Где-то в марте Лавкрафт и некоторые его друзья заглянули в книжный магазин «Капитолий» на Бродвее, и там некий чернокожий, подписывавшийся просто «Перри», вырезал их силуэты. Лавкрафт, чей силуэт представлен в этой книге, похвалил его искусство, но вознаградил художника одной из своих расистских колкостей: «…Определенно искусно для работы жирного негритоса!»
Он начал исследования вдали от дома. В апреле он и Кирк поехали на экскурсию в Вашингтон, где работал гидом один из корреспондентов Лавкрафта – Эдвард Ллойд Секрайст, антрополог из Смитсоновского института. Их довезла на автомобиле Энн Тиллери Реншоу, одна из клиенток Лавкрафта по «призрачному авторству», управлявшая Школой речи Реншоу.
Они осмотрели обычные достопримечательности: Белый дом, Капитолий, мемориал Джорджа Вашингтона, Маунт-Вернон, здание суда Ферфакса, Арлингтонское национальное кладбище и остальные.
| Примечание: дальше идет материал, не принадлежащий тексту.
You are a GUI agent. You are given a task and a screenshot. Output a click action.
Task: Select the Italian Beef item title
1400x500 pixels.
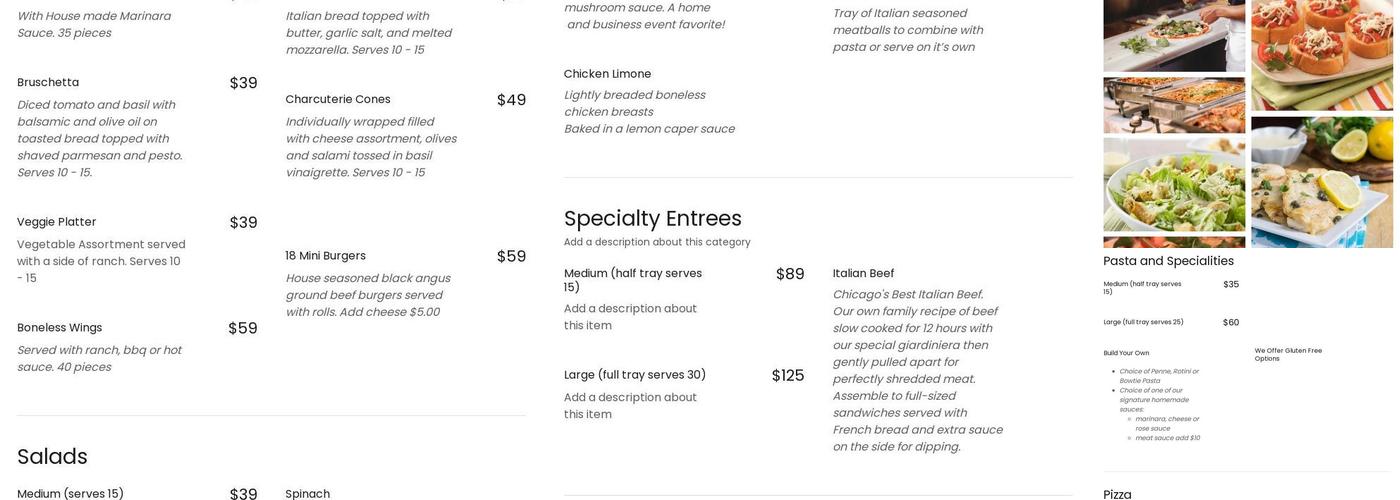point(863,273)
Лавкрафт с удовольствием обнаружил, что люди там выглядели менее «омерзительными и нечистокровными»[332], нежели в Нью-Йорке. Он так увлекся местным многообразием колониальной архитектуры, что едва не опоздал на поезд домой.
В июле Лавкрафт следил за газетными репортажами о знаменитом «Обезьяньем процессе» – судом над Скопсом, преподававшем теорию эволюции, в Дейтоне, штат Теннесси. Уильям Дженнингс Брайан[333], выступавший добровольным обвинителем в этом деле, умер через несколько дней после процесса. Несмотря на огромные разногласия между своими взглядами и Брайана, Лавкрафт сочувствовал Брайану, который, как и он сам, родился в неподходящее время: «Несчастная душа! У него были благие намерения, равно как и велико было его невежество. И я нисколько не сомневаюсь, что его тревога о развитии человеческой мысли была глубокой, альтруистической и неподдельно неистовой страстью. Его ограниченный маленький разум зачерствел в определенном устарелом типе психологии американских пионеров и не смог вынести напряжения национального культурного развития. Жизнь, должно быть, была для него адом, когда все ценности его искусственной жизни раскалывались одна за другой под давлением времени и научных открытий – он был человеком без мира, в котором мог бы жить, и напряжение оказалось слишком большим для смертного тела. Теперь он покоится в вечном забвении, которое он отрицал бы первым и громче всех. Requiescat in расе!»[334]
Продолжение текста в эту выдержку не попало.